### Request
Can you pick up the passage below on the arms that support a syphon inside a rotating cylinder and continue it from its final sentence?

----- Reading passage

Additionally, the bore is disposed coaxially within the hub and the apparatus further includes a bearing which is disposed coaxially within the bore for bearingly supporting the hub relative to the syphon.

Each of the arms includes a first portion which has an inner end and an outer end, the inner ends of the first portions of the arms being secured to the hub.

A second portion has an inner termination and an outer termination, the inner terminations of the second portions of the arms are secured to the outer ends of the first portions of the arms. Also, the outer terminations of the second portions of the arms are secured to the internal surface of the rotating cylinder.

Each of the outer ends of the arms define a flange and each of the inner terminations of the second portions of the arms define a further flange. The arrangement is such that the further flange and the flange of each arm cooperate with each other for permitting the releasable fastening of the first and second portions to each other.

Moreover, each of the second portions include a first tube which has a first and a second side. A second tube has an inner and an outer side, the second tube slidably cooperating with the first tube.

A threaded device is provided for selectively adjusting an axial disposition of the tubes of the second portion relative to each other such that the arms and the hub disposed therebetween support the syphon relative to the internal surface of the rotating cylinder during rotation of the rotating cylinder around the syphon.

----------
----- Extracted records

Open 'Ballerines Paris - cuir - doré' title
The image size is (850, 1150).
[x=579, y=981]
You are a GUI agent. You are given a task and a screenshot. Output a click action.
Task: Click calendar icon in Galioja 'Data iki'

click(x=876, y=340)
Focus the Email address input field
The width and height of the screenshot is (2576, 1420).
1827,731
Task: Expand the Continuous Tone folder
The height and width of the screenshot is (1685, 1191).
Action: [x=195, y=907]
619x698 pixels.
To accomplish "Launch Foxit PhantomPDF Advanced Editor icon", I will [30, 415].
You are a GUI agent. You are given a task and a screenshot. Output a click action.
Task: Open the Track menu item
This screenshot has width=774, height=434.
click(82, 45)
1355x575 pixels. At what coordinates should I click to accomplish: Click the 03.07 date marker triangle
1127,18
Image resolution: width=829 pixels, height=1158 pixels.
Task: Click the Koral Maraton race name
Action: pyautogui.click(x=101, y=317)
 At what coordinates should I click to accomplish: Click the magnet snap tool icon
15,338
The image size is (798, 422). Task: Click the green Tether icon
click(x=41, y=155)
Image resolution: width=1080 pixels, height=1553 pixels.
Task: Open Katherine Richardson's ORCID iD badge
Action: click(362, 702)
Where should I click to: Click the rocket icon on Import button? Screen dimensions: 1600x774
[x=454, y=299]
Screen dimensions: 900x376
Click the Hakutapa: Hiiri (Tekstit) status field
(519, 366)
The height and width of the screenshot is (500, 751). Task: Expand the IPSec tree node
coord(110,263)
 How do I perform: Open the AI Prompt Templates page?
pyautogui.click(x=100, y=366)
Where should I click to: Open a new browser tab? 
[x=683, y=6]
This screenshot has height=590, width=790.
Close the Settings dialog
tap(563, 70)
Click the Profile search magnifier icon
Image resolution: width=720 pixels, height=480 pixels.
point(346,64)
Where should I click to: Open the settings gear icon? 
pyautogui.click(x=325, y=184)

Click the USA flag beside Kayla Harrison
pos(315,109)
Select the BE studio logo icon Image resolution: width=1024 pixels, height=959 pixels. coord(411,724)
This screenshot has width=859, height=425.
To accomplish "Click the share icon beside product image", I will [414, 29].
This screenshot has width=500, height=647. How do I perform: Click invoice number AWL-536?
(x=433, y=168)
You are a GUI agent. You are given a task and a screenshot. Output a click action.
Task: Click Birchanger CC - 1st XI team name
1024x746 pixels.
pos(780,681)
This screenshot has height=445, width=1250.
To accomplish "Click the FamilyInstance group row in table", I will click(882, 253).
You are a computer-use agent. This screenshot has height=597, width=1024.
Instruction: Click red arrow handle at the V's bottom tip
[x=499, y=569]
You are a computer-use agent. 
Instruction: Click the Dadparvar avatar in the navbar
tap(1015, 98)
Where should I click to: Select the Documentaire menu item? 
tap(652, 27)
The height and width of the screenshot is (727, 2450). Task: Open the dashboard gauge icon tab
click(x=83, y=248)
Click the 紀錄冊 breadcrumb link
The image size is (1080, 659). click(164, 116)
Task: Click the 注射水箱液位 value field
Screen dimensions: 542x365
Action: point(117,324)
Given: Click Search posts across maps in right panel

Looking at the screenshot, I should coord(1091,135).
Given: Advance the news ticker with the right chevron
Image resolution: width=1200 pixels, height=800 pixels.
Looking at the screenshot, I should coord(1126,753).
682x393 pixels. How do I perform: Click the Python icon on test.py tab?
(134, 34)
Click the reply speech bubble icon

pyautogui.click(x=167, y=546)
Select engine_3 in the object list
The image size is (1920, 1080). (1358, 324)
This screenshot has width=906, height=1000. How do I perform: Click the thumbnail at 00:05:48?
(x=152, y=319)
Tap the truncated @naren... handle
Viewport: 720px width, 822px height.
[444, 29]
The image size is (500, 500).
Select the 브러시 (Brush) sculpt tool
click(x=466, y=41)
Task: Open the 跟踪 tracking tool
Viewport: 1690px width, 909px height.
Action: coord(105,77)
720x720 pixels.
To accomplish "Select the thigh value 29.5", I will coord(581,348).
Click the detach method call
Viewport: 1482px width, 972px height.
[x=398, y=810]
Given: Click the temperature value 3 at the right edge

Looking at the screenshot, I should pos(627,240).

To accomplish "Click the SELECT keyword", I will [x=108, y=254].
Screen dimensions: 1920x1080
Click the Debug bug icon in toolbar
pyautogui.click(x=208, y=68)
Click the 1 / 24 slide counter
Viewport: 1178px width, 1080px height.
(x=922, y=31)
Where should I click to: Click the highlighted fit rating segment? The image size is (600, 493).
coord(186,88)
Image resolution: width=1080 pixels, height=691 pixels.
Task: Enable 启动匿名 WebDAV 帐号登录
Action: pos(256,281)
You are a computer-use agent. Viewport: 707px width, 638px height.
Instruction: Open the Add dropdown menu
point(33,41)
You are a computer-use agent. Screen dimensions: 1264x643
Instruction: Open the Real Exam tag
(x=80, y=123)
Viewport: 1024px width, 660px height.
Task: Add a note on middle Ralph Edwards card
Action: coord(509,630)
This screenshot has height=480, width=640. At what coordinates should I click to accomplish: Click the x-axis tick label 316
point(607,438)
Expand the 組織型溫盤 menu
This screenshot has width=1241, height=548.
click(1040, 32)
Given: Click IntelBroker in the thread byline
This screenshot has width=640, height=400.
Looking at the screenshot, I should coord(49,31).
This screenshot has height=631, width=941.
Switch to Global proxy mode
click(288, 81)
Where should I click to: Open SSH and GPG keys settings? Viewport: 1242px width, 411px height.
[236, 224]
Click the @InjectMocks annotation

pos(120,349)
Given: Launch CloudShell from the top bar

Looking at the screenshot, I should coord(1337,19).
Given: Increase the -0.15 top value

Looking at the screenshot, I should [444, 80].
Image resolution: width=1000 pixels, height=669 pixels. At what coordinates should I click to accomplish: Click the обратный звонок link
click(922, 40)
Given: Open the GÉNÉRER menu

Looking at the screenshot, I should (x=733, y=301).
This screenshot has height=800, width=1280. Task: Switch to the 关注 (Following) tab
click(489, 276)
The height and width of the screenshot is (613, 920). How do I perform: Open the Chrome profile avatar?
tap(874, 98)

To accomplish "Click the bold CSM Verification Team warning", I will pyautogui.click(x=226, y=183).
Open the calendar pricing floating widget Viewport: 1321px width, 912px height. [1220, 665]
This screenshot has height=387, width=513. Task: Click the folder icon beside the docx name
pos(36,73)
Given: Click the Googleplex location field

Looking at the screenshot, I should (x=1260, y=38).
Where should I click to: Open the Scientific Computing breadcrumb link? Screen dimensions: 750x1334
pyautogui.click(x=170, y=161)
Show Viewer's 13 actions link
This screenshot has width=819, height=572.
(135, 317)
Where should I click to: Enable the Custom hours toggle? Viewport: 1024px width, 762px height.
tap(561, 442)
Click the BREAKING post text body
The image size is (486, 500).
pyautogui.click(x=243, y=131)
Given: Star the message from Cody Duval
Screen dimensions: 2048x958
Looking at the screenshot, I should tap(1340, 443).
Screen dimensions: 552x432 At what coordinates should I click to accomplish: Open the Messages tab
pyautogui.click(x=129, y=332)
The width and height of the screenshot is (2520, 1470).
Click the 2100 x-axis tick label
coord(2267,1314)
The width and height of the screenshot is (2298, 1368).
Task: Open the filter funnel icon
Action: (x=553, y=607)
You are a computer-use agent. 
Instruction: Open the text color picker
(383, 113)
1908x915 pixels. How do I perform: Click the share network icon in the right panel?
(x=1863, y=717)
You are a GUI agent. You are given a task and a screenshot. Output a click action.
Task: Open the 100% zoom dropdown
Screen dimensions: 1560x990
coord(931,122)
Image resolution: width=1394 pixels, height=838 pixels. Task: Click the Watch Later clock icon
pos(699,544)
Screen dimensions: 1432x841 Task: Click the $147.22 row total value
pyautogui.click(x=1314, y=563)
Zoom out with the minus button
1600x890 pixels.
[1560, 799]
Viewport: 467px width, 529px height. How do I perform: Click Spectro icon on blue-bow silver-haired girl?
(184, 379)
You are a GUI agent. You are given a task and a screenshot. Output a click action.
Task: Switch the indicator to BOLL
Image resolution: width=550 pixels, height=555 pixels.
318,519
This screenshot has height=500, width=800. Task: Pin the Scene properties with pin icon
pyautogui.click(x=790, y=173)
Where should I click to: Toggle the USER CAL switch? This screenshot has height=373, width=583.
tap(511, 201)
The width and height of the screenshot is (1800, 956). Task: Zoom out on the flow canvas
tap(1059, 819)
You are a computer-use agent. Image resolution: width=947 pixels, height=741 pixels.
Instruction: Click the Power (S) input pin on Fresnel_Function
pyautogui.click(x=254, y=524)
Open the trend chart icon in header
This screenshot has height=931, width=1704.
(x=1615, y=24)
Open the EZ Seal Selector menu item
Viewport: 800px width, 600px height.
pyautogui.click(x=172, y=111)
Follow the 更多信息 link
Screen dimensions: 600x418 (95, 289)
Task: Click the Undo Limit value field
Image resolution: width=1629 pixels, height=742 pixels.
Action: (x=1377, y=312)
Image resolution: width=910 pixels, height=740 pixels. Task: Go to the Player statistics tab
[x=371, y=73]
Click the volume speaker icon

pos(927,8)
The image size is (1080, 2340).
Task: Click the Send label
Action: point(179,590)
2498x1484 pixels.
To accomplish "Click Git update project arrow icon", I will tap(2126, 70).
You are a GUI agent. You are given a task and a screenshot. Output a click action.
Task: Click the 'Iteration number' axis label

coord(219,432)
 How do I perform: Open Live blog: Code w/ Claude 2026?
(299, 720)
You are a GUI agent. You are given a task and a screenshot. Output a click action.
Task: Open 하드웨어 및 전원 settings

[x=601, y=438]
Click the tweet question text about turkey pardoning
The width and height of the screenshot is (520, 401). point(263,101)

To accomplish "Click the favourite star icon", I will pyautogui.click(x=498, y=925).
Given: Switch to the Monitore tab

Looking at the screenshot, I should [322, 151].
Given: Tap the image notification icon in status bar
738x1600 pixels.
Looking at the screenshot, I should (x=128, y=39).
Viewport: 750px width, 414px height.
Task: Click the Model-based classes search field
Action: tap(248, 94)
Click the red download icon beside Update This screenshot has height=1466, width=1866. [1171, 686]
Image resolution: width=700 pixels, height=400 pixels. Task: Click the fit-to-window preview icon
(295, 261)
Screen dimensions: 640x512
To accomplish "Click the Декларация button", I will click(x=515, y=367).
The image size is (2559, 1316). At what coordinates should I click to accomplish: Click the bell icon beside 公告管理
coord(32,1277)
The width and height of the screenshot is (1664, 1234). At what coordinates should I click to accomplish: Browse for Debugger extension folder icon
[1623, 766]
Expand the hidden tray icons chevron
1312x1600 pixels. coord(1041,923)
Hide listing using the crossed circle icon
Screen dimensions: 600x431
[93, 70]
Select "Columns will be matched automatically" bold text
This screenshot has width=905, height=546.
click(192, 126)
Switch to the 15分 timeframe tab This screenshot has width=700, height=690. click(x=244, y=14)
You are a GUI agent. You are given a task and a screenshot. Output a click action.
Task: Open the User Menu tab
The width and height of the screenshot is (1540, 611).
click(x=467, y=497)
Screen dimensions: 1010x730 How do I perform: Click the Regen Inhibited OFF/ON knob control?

----------

### Output for this task
In a preferred embodiment of the present invention, the first tube slides telescopically within the second tube.

The second side of the first tube defines an external thread which cooperates with the threaded device. The arrangement is such that when the threaded device threadably engages the external thread of the first tube, the threaded device urges the inner side of the second tube axially relative to the first tube and radially relative to the hub for urging the outer side of the second tube against the internal surface of the rotating cylinder.

Additionally, the apparatus further includes a foot which is disposed between the outer side of the second tube and the internal surface of the rotating cylinder. The components are arranged such that the arms are firmly supported within the rotating cylinder for supporting the hub so that the syphon is supported by the hub and is stationary relative to the rotating cylinder.

More specifically, the apparatus further includes a biasing device which extends between the threaded device and the foot for evenly urging the foot into engagement with the internal surface of the rotating cylinder.

The biasing device in a preferred embodiment of the present invention is a compression spring which has an inner and an outer termination. The inner termination of the spring is biased against the threaded device and the outer termination of the spring is biased against the foot.

The present invention also includes a method of supporting a syphon within a rotating cylinder. The method includes the steps of supporting a hub which defines a bore within the rotating cylinder. The hub is supported by a plurality of arms which extend radially outwardly between the hub and the rotating cylinder.

The method also includes the steps of supporting the syphon such that the syphon extends through the bore for permitting rotation of the hub relative to the syphon and directing a laser beam through a journal of the rotating cylinder, the beam 100 being directed along an axis of rotation of the cylinder and along the bore.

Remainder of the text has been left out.